3.3. Statistische Analyse mit Hilfe von GraphPad Prism® Version 9.01 (GraphPad Software, San Diego, CA, USA, SPSS 23.0 (Statistikpaket für Sozialstudiensoftware) (IBM, Armonk, NY), MedCalc Statistic Software Version 19.1 (MedCalc Software von Ostend). , Belgien) und Microsoft Office Excel 2019 wurde eine statistische Analyse durchgeführt.
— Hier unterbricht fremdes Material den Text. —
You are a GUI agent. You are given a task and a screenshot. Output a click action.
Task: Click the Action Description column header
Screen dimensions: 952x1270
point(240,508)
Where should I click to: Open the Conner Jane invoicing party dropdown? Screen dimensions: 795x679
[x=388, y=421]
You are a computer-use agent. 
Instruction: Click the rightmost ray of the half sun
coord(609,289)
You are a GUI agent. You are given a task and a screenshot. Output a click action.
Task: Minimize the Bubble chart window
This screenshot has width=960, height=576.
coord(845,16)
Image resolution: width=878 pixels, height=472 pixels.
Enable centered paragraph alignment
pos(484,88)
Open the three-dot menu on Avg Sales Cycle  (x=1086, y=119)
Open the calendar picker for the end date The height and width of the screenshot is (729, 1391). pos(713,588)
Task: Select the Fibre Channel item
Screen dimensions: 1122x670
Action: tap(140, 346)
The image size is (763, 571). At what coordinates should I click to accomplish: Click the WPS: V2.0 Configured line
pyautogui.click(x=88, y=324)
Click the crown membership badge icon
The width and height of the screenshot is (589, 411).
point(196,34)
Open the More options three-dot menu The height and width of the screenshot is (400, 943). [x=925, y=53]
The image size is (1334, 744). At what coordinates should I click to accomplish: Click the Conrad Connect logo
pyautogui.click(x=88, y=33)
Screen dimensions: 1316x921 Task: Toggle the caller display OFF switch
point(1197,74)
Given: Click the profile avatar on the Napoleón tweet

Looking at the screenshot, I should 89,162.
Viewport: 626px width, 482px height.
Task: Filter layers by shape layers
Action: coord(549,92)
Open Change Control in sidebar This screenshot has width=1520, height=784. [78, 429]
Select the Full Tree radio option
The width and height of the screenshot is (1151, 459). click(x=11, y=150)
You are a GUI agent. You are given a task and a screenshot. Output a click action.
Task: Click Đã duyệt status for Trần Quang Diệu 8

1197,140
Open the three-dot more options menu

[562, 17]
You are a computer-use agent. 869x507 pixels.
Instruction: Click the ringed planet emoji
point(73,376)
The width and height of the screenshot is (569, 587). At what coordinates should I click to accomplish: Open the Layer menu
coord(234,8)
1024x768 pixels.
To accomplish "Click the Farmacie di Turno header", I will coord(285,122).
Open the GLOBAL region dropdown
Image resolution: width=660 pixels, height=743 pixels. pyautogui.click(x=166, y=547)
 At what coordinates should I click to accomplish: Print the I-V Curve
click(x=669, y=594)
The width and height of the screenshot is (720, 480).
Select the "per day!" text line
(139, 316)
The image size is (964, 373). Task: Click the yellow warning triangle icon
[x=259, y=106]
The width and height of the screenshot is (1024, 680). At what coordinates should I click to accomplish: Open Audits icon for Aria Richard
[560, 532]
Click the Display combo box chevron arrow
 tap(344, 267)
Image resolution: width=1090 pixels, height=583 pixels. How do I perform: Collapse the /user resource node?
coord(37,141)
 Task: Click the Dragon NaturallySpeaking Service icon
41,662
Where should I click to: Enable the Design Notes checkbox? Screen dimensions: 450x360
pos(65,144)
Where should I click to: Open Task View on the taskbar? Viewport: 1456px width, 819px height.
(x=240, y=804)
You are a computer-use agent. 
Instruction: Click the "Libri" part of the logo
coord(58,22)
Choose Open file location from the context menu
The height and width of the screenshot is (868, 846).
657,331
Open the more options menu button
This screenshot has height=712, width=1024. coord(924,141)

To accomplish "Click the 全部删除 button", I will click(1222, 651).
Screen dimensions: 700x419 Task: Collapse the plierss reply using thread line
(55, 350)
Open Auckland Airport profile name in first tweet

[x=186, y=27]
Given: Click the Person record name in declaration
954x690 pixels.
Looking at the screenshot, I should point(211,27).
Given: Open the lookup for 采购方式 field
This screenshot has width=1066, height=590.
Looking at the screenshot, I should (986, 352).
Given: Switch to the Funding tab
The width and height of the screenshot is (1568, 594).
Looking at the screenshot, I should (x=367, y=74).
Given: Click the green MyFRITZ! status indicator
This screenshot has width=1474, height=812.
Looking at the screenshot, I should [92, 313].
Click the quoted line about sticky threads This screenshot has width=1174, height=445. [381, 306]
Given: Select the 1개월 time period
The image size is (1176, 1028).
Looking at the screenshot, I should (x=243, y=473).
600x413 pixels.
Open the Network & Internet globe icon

Der Chi-Quadrat-Test (χ2) wurde verwendet, um die Zusammenhänge zwischen den Merkmalen der Teilnehmer und den Gruppen zu bewerten. Der Shapiro-Wilk-Normalitätstest sowie der Kolmogorov-Smirnov-Test wurden angewendet, um das Muster der Normalverteilung für beide Gruppen und Untergruppen der Daten zu bestimmen. Die Daten wurden als Mittelwert ±SD ausgedrückt, als sie den Normalitätstest bestanden. Der Student-(t)-Test wurde verwendet, um signifikante Unterschiede zwischen zwei normalverteilten Gruppen zu bestimmen. Darüber hinaus wurde bei Bedarf eine einfache ANOVA (F) gefolgt von einem Post-hoc-Tukey-Mehrfachvergleichstest verwendet, um signifikante Unterschiede zwischen mehreren Gruppen zu ermitteln. Die Daten, die den Normalitätstest nicht bestanden haben, wurden als Median (Interquartilbereich) (IQR) (25. Perzentil – 75. Perzentil) ausgedrückt. Der Mann-Whitney (U)-Test wurde verwendet, um die signifikanten Veränderungen zwischen zwei Teilnehmergruppen zu bestimmen. Darüber hinaus wurden bei Bedarf der Kruskal-Wallis (H)-Test und folglich der Mehrfachvergleichstest von Dunn verwendet, um festzustellen, ob es statistisch signifikante Unterschiede zwischen verschiedenen Gruppen gab.

Die Receiver Operating Characteristic (ROC)-Kurve sowie die AUC wurden implementiert, um die Fähigkeiten der Serum-lncRNAs SNHG3 und LUNAR1 zur Unterscheidung zwischen Gruppen und mit Gruppen zur Identifizierung von Untergruppen zu bewerten. Der beste Cut-off, die besten Sensitivitäten (SNs), die besten Spezifitäten (SPs) sowie die negativen und positiven Vorhersagewerte NPVs bzw. PPVs wurden alle mithilfe der ROC-Kurve bestimmt, wobei der geschätzte AUC-Bereich zwischen 0 und 1 liegt.

Negative Likelihood Ratios (LRs) werden in medizinischen Tests verwendet, um die Markerdiskriminierungseffizienz zu bewerten. Das Verhältnis, das die Wahrscheinlichkeit angibt, dass eine Person an der Krankheit oder dem Leiden leidet, bestätigt die durch die ROC-Kurve identifizierten SNs und SPs. SN und SP haben eine unterschiedliche Bedeutung für LR, wobei negatives LR gleich (100-SN)/SP ist.

Mehrere Regressionsmodelle wurden verwendet, um den Einfluss der demografischen und klinisch-pathologischen Daten der Teilnehmer (als unabhängige Faktoren) auf die Expressionsniveaus der lncRNAs SNHG3 und LUNAR1 zu bewerten, die wir als abhängige Variablen betrachteten. Die Korrelation zwischen zahlreichen Variablen wurde mithilfe des Spearman-Korrelationskoeffizienten (r) bewertet. Statistische Analysetests gelten als signifikant, wenn der zweiseitige p-Wert <0,05 (*) beträgt.